Background No disease-modifying drugs are available for osteoarthritis (OA). Although the aetiology is still unknown, inflammation is indicated to be involved in the disease pathogenesis in many patients. Gene therapy can enable transduced joint cells to express an anti-inflammatory biological drug with long-lasting bioavailability. In addition, off-target effects can be further reduced by regulating the expression using a disease-responsive promoter that is only active during disease flares.
Clinical studies in chronic diseases with anti-inflammatory recombinant Interleukin-10 (IL-10) are impeded by its short half-life. Disease-inducible gene therapy might therefore be the ideal system to provide IL-10 in an OA joint in a regulated fashion. The objective of this study was to test the feasibility of this approach in a human in-vitro model of the synovial membrane.
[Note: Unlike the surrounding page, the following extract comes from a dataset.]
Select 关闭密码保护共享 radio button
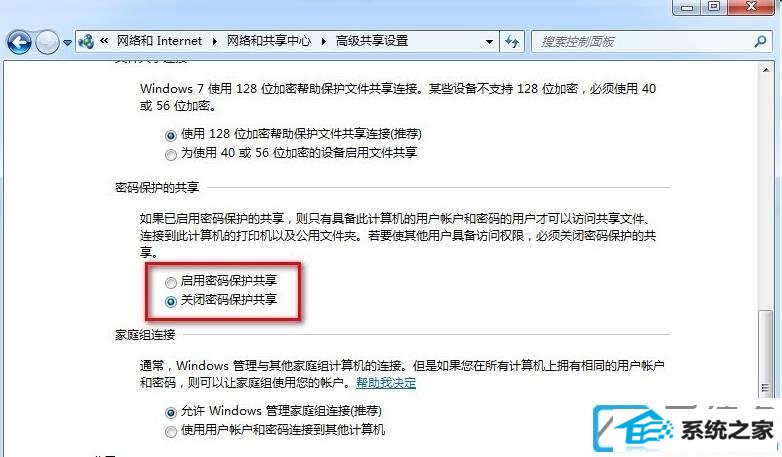Viewport: 782px width, 457px height. tap(171, 302)
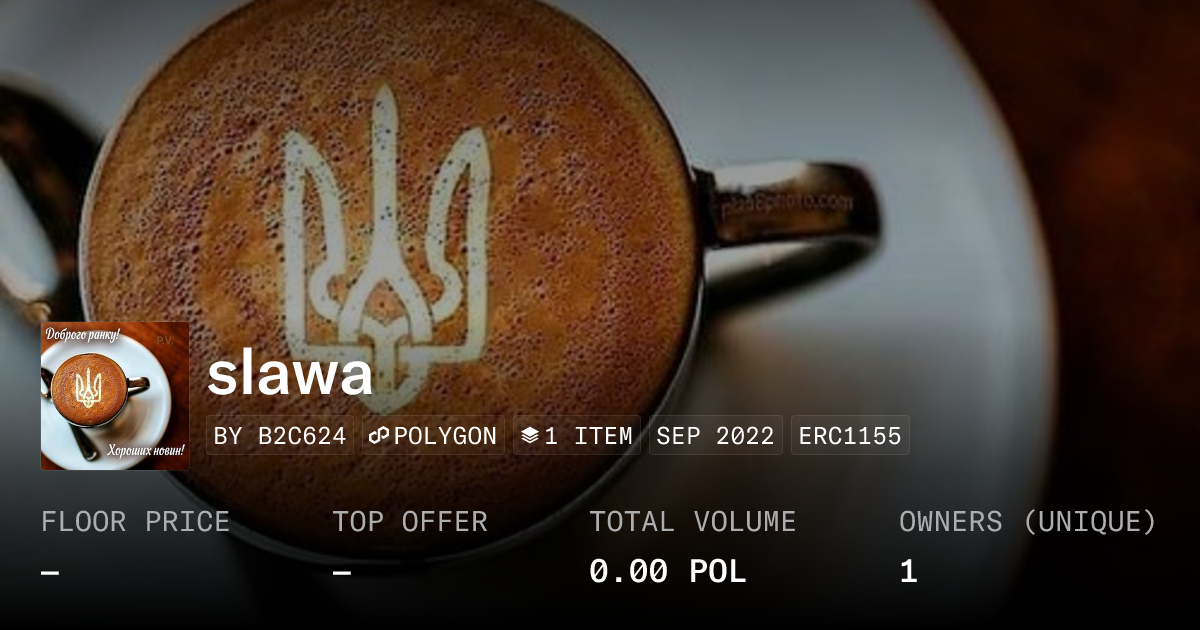Click the ERC1155 token standard badge

coord(850,436)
Methods Cell suspensions of digested joint biopsies were mixed with Matrigel to form micromasses, in which the cells migrate to the surface. The micromasses were transduced with a lentiviral vector containing the IL-10 gene under control of the inflammation-sensitive CXCL10 promoter (CXCL10p-IL10) or the constitutive active PGK promoter (PGK-IL10). Subsequently, micromasses were stimulated with inflammatory triggers Tumour Necrosis Factor-alpha (TNFα) and lipopolysaccharide (LPS). Gene expression effects were determined by qPCR and the production of cytokines by the synovial micromasses was measured by multiplex ELISA.
Results In 1 week cultured micromasses, migrated cells formed a lining containing both synovial fibroblasts and macrophages similar to that seen in the synovium. This lining could be efficiently targeted by lentiviruses. After stimulation with LPS and TNFα, the production of CXCL10-controlled IL-10 expression increased by 9.7-fold and 7.2-fold respectively. The IL-10 production after transduction with PGK-IL10 was not influenced by proinflammatory stimulation. The induced levels of IL-10 were high enough to significantly reduce the production of IL-1β and IL-6 by the micromasses. The anti-inflammatory effect of CXCL10-controlled IL-10 might be mediated by SOCS3. Recombinant IL-10 increased SOCS3 expression by 3.0-fold 2 hour after stimulation.
Conclusions This study on primary human synovial micromasses suggest that the CXCL10p-IL-10 gene therapeutic approach to suppress the innate cytokine response in the osteoarthritic joint might be a feasible approach for local treatment of OA.